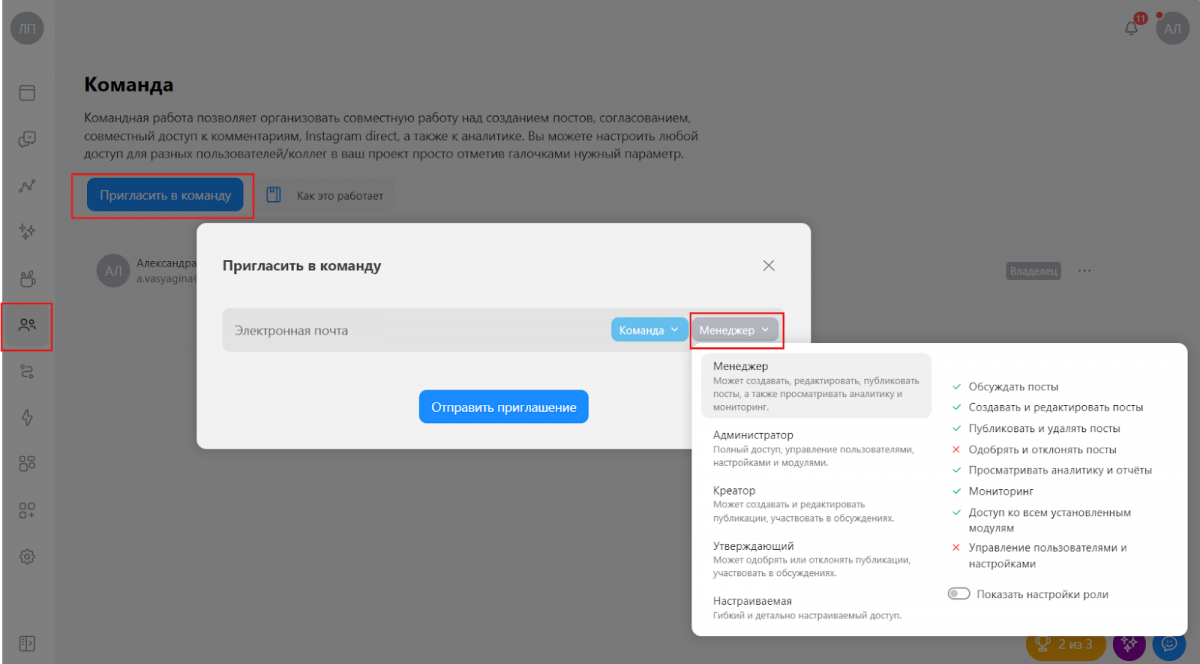1200x664 pixels.
Task: Open the notifications bell icon
Action: click(x=1132, y=27)
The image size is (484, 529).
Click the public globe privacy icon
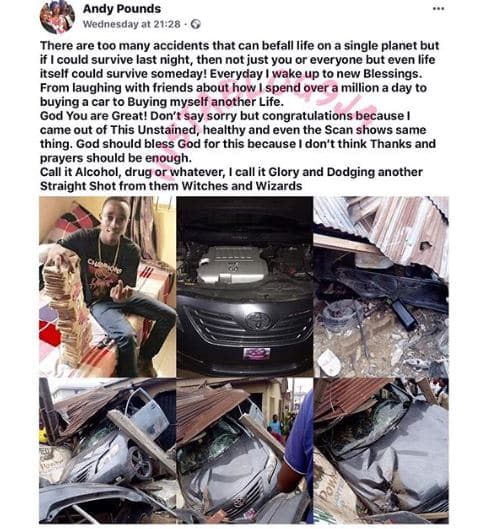196,24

------------------------------

→ The problem: Quote exactly the lines from the one that contains "The image size is (484, 529)." through the end of the listing above, both ends included, leaving out the pictures.

→ Reply:
The image size is (484, 529).
Click the public globe privacy icon
196,24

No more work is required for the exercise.